(Collected data)
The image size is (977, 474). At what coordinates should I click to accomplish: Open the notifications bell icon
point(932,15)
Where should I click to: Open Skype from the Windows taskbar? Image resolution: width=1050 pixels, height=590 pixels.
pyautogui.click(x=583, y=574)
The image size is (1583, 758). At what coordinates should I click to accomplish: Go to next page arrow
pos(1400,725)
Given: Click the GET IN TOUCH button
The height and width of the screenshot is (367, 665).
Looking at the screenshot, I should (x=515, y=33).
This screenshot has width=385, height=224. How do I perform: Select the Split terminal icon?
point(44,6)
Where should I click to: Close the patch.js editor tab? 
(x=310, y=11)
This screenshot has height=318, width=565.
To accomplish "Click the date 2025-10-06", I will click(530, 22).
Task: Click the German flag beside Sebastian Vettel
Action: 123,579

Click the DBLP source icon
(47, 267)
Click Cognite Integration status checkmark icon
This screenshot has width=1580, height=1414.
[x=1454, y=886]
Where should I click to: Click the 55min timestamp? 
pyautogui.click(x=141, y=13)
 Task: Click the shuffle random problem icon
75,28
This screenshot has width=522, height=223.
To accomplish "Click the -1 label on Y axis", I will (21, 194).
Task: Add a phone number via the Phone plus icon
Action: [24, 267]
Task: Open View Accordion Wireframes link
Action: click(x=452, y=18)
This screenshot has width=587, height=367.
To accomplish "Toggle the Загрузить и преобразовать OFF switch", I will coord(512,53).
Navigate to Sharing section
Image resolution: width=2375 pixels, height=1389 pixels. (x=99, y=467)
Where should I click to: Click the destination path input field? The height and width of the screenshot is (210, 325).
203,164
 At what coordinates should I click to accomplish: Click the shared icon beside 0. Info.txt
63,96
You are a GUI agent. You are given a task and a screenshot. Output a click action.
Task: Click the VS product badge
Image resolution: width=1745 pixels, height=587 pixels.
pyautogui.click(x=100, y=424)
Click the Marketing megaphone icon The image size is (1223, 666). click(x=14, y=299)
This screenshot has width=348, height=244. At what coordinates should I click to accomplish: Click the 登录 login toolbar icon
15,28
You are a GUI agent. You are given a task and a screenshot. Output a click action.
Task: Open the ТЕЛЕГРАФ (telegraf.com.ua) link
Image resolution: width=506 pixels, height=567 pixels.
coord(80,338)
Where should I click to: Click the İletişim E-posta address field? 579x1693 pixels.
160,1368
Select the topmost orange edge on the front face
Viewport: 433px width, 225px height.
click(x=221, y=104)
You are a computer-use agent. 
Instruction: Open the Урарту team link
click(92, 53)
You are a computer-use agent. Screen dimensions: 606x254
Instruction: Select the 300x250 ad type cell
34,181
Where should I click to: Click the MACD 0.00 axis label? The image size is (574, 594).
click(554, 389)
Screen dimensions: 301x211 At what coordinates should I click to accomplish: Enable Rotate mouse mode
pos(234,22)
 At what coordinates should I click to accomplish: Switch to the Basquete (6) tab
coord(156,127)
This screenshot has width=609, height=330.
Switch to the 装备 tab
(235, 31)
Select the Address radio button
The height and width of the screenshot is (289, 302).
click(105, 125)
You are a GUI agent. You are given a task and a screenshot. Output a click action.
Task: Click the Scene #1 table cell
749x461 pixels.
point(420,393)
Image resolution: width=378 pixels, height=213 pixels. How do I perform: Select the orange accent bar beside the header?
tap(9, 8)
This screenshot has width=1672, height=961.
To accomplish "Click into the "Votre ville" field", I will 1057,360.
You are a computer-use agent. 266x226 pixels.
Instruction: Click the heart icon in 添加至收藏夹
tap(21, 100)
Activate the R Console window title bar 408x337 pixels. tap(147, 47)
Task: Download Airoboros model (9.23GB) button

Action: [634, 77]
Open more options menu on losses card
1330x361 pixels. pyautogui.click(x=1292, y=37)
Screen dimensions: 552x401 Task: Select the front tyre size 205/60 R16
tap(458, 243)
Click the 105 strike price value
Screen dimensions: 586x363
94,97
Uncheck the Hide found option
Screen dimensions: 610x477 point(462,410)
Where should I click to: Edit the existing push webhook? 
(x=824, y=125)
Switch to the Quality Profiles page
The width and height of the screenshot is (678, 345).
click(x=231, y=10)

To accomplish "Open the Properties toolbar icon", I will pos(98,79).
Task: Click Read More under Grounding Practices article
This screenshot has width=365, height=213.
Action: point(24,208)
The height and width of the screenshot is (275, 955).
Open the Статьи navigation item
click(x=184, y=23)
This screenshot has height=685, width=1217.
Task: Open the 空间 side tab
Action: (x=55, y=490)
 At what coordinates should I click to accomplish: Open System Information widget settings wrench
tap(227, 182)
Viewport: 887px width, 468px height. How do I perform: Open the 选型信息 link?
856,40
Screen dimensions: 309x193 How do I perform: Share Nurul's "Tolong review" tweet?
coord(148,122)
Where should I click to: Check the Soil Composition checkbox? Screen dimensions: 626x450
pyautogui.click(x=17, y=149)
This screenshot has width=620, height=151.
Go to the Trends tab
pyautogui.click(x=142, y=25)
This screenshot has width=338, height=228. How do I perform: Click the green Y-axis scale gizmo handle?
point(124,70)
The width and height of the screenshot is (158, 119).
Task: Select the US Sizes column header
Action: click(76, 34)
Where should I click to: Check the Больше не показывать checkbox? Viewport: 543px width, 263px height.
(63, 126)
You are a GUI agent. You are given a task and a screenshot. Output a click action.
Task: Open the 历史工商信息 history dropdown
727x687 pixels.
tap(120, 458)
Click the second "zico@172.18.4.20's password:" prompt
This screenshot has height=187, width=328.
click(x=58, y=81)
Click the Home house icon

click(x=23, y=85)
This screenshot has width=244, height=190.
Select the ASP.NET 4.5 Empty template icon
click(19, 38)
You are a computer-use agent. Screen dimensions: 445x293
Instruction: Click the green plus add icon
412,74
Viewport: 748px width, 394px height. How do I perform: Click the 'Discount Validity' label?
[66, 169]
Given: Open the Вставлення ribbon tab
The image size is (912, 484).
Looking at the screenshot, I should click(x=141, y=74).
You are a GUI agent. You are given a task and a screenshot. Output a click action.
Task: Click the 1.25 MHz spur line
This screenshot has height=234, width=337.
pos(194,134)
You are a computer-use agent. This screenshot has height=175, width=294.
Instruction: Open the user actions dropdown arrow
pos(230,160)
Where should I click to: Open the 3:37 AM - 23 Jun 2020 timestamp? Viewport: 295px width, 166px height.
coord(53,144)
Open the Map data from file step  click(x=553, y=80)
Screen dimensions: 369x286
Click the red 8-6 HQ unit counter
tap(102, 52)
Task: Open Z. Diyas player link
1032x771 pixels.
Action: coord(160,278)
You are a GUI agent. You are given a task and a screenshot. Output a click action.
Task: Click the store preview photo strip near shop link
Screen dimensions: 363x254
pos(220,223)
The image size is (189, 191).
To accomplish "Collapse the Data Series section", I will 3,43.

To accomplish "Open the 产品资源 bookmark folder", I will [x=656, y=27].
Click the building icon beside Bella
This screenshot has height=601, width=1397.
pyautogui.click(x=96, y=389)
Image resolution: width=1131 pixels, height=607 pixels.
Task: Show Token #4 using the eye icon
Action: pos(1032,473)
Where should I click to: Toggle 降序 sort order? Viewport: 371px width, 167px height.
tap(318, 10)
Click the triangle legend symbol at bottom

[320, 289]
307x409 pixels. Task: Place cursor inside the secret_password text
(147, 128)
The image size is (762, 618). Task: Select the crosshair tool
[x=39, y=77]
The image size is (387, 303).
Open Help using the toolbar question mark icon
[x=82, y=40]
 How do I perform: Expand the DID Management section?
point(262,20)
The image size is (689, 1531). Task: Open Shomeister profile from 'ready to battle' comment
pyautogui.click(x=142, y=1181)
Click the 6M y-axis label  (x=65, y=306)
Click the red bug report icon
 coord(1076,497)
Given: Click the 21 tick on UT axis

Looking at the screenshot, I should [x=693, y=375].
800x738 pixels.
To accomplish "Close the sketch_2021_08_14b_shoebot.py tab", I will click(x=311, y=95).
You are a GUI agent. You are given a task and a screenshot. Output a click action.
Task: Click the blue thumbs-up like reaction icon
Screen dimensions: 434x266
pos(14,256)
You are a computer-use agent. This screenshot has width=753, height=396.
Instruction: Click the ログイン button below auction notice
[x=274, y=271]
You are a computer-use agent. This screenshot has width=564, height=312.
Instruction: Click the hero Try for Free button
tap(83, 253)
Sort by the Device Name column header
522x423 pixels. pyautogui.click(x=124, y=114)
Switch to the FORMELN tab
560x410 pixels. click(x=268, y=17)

→ ACTION ITEM
The lines in the entries above that carry the word "computer" must be copied.

→ REPLY TO THE TASK
You are a computer-use agent. 
You are a computer-use agent. Screen dimensions: 606x254
You are a computer-use agent. 266x226 pixels.
You are a computer-use agent. Screen dimensions: 445x293
You are a computer-use agent. This screenshot has height=175, width=294.
You are a computer-use agent. This screenshot has width=753, height=396.
You are a computer-use agent. This screenshot has width=564, height=312.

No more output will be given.